(Stored data entries)
———

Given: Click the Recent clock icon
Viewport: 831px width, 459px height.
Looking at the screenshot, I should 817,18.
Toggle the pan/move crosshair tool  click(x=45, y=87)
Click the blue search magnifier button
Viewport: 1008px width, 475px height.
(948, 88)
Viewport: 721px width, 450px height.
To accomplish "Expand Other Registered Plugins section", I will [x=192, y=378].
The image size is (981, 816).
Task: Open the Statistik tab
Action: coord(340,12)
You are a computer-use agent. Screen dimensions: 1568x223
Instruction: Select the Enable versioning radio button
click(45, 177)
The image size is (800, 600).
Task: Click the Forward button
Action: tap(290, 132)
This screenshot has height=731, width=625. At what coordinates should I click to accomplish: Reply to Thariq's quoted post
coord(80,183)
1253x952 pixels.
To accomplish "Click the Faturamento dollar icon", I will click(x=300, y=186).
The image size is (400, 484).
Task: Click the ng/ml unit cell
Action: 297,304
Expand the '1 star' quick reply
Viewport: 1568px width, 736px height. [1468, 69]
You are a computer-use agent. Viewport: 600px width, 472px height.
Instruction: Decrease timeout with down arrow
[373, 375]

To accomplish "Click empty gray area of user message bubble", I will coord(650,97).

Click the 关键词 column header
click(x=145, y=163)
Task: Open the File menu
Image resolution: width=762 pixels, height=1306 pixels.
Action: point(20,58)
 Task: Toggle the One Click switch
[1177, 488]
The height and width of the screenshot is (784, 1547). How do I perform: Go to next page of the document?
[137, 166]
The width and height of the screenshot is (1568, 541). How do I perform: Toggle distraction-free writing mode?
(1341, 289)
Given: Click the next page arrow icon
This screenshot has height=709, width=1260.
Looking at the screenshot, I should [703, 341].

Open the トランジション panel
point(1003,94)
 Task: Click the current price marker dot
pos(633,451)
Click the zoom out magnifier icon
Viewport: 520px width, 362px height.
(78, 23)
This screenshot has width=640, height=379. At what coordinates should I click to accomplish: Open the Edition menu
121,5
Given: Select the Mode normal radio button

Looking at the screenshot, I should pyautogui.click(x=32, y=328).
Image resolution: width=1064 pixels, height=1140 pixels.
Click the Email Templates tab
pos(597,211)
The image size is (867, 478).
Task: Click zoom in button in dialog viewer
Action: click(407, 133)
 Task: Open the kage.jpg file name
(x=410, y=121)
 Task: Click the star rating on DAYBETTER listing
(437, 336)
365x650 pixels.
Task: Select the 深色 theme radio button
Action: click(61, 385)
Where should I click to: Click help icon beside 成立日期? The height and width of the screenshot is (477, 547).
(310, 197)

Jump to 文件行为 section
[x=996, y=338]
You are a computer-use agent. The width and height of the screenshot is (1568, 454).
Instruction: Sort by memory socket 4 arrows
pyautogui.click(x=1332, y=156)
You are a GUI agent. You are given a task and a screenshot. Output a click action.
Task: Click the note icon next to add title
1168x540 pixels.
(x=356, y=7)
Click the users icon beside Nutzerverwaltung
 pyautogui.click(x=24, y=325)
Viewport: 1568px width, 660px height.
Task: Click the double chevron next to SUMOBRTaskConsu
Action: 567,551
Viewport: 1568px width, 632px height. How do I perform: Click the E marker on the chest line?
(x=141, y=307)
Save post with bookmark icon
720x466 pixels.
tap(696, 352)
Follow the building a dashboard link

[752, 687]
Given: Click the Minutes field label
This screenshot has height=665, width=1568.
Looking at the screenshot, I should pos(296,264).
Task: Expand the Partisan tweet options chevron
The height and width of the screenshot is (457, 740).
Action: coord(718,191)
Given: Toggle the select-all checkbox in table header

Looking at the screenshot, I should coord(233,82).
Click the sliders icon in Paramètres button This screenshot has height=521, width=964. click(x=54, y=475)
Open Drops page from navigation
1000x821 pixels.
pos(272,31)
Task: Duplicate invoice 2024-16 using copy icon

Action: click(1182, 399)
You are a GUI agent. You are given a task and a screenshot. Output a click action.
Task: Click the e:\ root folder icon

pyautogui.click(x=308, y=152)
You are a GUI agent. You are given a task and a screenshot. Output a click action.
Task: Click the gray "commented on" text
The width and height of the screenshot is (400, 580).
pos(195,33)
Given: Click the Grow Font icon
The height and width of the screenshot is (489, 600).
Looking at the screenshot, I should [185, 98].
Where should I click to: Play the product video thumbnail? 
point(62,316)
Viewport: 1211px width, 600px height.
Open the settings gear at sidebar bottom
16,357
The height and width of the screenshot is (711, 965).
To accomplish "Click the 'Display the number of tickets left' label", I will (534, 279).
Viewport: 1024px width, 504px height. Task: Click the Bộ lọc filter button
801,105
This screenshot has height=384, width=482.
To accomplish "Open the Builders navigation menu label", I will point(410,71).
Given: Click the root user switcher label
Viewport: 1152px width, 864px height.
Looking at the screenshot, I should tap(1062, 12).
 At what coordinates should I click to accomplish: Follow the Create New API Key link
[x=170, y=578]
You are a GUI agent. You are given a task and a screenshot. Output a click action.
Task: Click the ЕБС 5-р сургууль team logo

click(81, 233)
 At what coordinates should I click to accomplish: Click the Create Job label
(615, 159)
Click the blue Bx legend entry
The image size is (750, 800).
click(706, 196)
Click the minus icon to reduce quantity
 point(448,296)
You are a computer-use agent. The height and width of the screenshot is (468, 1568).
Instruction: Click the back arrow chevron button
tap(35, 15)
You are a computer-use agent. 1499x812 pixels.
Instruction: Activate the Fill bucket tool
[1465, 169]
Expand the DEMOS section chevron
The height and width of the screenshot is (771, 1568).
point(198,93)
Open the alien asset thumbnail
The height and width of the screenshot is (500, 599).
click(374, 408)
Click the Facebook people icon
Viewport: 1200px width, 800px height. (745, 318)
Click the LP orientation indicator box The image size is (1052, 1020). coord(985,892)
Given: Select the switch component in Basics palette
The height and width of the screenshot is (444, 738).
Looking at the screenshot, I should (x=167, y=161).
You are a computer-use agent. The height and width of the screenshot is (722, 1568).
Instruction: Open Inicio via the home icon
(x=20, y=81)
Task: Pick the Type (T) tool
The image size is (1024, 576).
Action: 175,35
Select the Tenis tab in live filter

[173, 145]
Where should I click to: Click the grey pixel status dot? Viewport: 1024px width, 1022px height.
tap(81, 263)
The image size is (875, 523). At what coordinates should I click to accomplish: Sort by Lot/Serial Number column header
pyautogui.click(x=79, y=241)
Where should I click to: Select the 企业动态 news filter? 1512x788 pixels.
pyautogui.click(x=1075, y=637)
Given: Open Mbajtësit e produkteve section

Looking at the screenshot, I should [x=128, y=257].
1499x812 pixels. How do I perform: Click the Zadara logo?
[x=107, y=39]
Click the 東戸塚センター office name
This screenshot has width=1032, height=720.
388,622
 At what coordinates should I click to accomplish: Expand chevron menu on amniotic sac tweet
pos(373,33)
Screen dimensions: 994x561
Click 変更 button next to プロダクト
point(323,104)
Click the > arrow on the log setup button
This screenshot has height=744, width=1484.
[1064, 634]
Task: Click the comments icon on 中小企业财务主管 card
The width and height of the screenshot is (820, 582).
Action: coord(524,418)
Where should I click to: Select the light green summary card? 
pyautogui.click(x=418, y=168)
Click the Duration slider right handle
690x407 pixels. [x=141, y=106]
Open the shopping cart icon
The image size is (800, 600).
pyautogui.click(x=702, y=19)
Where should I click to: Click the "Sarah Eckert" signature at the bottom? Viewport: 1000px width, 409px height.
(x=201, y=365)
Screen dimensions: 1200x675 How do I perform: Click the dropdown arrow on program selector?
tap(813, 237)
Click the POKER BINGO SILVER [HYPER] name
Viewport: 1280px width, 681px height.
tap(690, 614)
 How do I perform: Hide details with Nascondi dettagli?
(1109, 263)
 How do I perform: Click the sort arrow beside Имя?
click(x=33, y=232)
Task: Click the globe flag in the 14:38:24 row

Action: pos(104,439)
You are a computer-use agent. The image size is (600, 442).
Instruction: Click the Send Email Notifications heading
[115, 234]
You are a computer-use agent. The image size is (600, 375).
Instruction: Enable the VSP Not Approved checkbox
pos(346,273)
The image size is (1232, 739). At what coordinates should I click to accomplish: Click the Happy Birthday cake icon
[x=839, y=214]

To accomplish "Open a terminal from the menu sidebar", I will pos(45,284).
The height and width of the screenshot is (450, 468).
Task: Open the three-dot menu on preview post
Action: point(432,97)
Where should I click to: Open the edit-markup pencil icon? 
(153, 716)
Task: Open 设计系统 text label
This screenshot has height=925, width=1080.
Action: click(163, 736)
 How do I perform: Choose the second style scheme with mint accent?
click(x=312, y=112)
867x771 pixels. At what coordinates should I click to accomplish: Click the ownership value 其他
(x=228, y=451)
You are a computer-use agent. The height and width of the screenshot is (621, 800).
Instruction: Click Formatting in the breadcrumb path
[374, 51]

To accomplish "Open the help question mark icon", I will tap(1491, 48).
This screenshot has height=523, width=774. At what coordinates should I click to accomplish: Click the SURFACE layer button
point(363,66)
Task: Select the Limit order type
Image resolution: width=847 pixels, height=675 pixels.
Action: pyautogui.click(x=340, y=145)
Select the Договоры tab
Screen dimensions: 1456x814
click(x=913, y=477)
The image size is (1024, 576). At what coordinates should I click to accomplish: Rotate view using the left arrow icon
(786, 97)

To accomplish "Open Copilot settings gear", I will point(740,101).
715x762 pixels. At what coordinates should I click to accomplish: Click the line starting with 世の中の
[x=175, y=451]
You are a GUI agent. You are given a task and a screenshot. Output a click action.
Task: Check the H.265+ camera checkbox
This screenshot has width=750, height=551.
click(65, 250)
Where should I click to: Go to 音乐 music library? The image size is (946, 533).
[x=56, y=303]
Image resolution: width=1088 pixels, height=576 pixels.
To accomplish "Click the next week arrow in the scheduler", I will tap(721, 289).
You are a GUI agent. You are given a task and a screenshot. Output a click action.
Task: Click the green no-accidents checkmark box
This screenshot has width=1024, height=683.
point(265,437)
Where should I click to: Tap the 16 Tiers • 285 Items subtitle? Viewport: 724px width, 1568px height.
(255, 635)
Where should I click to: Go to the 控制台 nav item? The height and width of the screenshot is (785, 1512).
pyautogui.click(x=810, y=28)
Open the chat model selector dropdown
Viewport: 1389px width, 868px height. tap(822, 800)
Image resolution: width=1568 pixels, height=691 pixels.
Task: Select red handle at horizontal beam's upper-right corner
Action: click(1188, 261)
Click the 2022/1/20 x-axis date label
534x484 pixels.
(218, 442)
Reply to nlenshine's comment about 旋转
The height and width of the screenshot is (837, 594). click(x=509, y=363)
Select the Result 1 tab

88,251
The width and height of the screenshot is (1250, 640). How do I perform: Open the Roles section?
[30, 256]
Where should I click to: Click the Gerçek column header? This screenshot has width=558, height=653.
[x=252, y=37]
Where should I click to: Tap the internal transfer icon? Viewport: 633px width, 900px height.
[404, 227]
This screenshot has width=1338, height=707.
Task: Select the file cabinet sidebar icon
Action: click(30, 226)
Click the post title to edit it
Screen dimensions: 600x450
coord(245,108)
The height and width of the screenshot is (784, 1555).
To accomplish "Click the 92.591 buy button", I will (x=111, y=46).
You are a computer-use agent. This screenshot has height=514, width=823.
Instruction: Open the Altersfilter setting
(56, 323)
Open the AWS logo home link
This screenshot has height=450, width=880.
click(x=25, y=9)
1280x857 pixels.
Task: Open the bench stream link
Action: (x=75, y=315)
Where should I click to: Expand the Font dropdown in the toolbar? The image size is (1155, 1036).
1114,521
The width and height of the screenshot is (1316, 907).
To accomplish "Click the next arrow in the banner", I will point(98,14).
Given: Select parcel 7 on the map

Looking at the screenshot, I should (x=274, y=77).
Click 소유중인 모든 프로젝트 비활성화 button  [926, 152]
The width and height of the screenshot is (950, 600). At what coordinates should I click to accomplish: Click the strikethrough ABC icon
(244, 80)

———

__TASK TO CARRY OUT__
Go through the records and pull out each line that includes the word "text".

__SOLUTION FOR THIS EXERCISE__
Task: Click the gray "commented on" text
Task: Open 设计系统 text label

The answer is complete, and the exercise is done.